▸ ABOUT THIS EXERCISE
What is needed is an exact copy of the records below, with the pictures left out.
══ LISTED RECORDS
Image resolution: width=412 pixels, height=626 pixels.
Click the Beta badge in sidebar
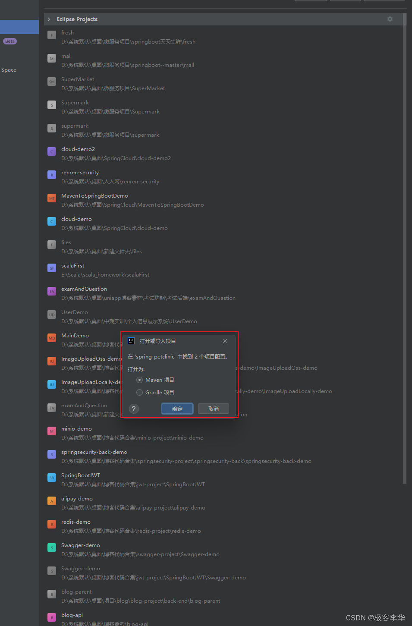[9, 41]
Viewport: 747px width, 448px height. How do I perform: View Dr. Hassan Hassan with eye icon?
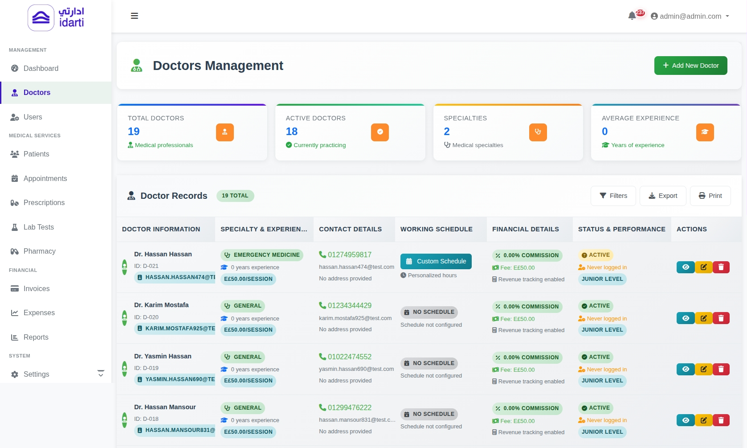click(x=686, y=267)
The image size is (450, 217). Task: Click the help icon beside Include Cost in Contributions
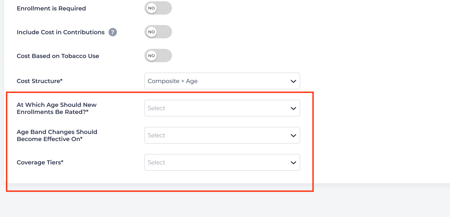112,32
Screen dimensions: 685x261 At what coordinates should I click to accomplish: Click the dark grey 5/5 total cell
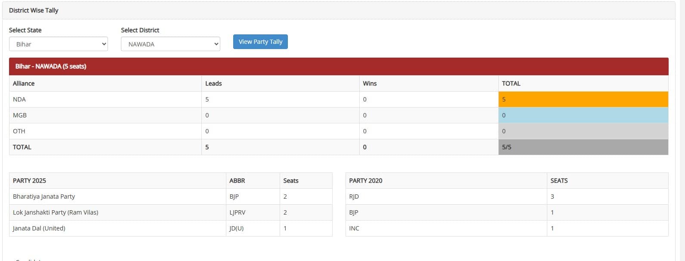583,147
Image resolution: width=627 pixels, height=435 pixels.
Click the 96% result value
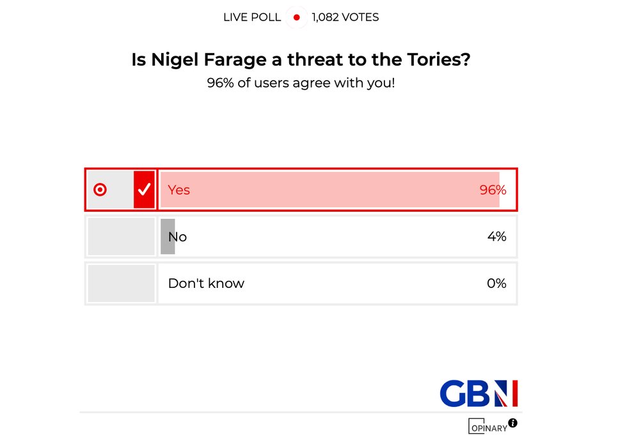[493, 190]
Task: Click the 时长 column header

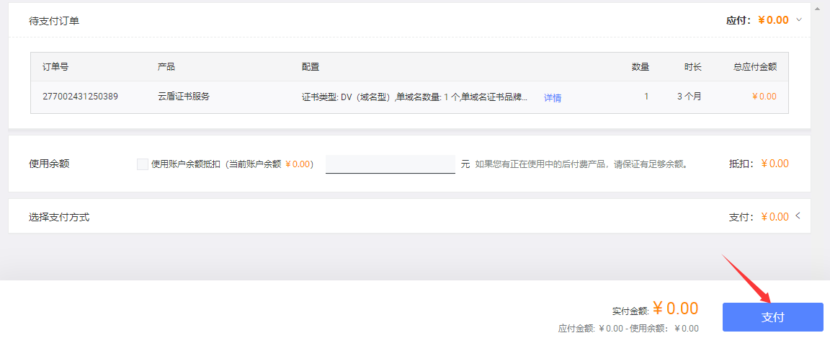Action: [692, 67]
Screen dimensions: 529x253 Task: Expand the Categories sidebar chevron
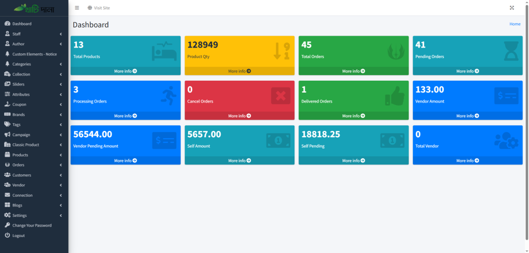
════
▸ SOLUTION FOR THIS TASK
Image resolution: width=412 pixels, height=626 pixels.
Click the Beta badge in sidebar
[9, 41]
Viewport: 747px width, 448px height. How do I perform: View Dr. Hassan Hassan with eye icon?
click(x=686, y=267)
The image size is (450, 217). Task: Click the help icon beside Include Cost in Contributions
112,32
Screen dimensions: 685x261 At what coordinates should I click to accomplish: Click the dark grey 5/5 total cell
583,147
Image resolution: width=627 pixels, height=435 pixels.
Click the 96% result value
[493, 190]
Task: Click the 时长 column header

Action: [692, 67]
Screen dimensions: 529x253 Task: Expand the Categories sidebar chevron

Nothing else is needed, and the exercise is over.